╭─ Data excerpts

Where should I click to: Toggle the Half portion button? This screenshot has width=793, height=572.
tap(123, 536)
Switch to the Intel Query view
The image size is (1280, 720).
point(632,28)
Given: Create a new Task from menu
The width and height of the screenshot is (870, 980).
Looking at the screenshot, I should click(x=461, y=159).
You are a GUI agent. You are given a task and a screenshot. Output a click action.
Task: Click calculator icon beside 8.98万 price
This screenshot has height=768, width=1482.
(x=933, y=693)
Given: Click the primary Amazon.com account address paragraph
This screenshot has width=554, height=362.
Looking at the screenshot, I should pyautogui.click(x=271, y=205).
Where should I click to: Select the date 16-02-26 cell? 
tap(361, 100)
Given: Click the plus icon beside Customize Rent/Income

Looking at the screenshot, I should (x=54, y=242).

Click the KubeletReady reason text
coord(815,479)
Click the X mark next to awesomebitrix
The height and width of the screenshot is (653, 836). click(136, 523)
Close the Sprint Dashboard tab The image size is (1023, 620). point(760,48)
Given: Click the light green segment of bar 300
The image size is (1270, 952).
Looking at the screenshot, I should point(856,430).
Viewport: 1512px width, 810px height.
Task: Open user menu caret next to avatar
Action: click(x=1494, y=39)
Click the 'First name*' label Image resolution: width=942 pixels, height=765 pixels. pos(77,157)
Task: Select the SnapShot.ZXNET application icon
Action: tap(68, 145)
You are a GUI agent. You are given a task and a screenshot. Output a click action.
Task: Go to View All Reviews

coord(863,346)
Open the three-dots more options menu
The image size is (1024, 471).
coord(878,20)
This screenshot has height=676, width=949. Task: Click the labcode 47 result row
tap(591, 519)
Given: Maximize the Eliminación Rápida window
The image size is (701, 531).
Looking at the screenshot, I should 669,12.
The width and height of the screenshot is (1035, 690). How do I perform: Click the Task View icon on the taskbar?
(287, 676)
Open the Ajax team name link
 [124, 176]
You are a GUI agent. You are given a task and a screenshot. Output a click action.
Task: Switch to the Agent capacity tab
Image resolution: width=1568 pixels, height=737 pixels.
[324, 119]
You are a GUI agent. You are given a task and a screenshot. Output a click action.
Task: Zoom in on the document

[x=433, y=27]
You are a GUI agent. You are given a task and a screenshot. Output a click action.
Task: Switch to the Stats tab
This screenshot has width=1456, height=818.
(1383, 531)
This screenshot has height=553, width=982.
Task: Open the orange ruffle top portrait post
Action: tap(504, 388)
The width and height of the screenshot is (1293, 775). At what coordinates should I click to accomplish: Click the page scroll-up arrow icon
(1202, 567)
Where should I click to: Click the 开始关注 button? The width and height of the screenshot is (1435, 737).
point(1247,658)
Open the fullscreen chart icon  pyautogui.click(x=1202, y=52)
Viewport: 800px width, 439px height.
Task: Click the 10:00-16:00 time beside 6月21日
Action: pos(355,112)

╰─

The problem: Retype the rows from the start of the records through the line containing "point(632,28)", reproducing each line exactly, both ends included.

Exercise response:
Where should I click to: Toggle the Half portion button? This screenshot has width=793, height=572.
tap(123, 536)
Switch to the Intel Query view
The image size is (1280, 720).
point(632,28)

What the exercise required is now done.